News & Politics

European Disunion: Italy's PM Says 'Risk is Real' the Coronavirus Could Break Up the EU

President Donald Trump shakes hands with Italian Prime Minister Giuseppe Conte during a joint news conference in the East Room of the White House on July 30, 2018 in Washington, DC. (Photo by Oliver Contreras/SIPA USA)(Sipa via AP Images)

The European Union is undergoing unprecedented stress as a result of differences over how to respond to the coronavirus pandemic.

EU finance ministers have been unable to come to an agreement over how to distribute the debt burden among bloc nations. Italy’s Prime Minister Giuseppe Conte warns that the risk to European unity as a result of the lack of agreement is real.


“It’s a big challenge to the existence of Europe,” Conte told the BBC. “If Europe fails to come up with a monetary and financial policy adequate for the biggest challenge since world war two, not only Italians but European citizens will be deeply disappointed.”

Speaking shortly before the ministers started their discussions, Mário Centeno, the former Portuguese minister who is president of the Eurozone group, said the EU needed to build a financial safety net as Europe “dipped into recession” with “all in lockdown, casualties rising by the hour and with no end in sight”.

“We either sink or swim together”, Centeno said as he called on ministers to show the “necessary spirit of compromise”.

There appears to be some lingering resentment from richer, northern European countries over the Italian bond bailout fashioned by the EU almost a decade ago. That resentment is spilling over into negotiations on how to share the massive debt it will be necessary to take on in order to get the continent back on its feet.

The Dutch government with the support of Germany, Finland and Austria, has led rejection of the central demand of the Italian government for so-called “coronabonds” which would involve all EU member states borrowing from the markets on the same terms.

The issuing of joint bonds would create joint liability and make borrowing more expensive for the wealthier northern member states as it cheapens it for the rest, at a time when the gap between German and Italian bonds is rising.

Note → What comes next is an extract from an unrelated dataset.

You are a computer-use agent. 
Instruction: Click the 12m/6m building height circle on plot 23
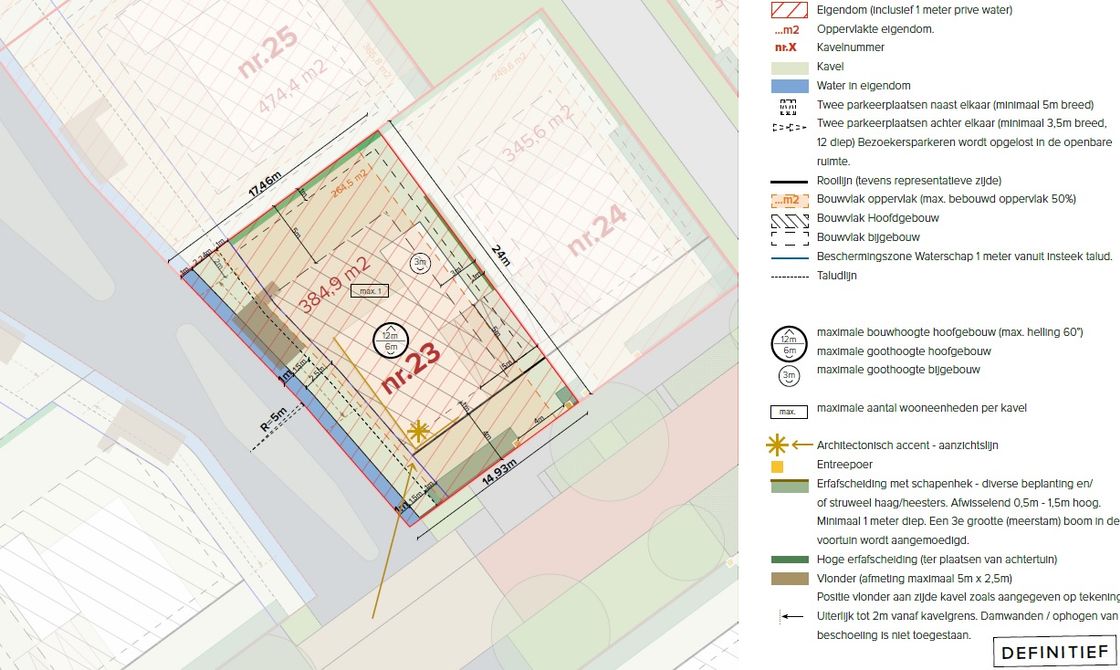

This isn’t the only major stumbling block to developing a unified response to the crisis. Italy and Spain, the two hardest-hit nations by the coronavirus, want easy terms on borrowing from the bailout fund created during the debt crisis.

The Netherlands again has said it wants the credit line to be conditional on the money being spent to boost economic growth and balance budgets once the crisis is over.

Italy and Spain are aghast at the suggestion of ‘“economic surveillance” and want there to be merely a reference to the need to observe EU budget rules post-pandemic.

Since neither Italy or Spain care much about “EU budget rules,” it would be akin to giving both nations a blank check to spend the money on whatever they wish. That may prove to be too much for wealthier nations from whom the bailout money is funded.

Suffice it to say that both sides are still far apart with fundamental differences in philosophy. Poorer nations feel they shouldn’t have to pay a premium for being poor. Richer nations don’t think they should be charged the same as poor nations. The EU has been expert at papering over differences like this in the past, so it’s likely they’ll be able to work something out eventually.

But voters in euro-skeptic Italy might not like the result.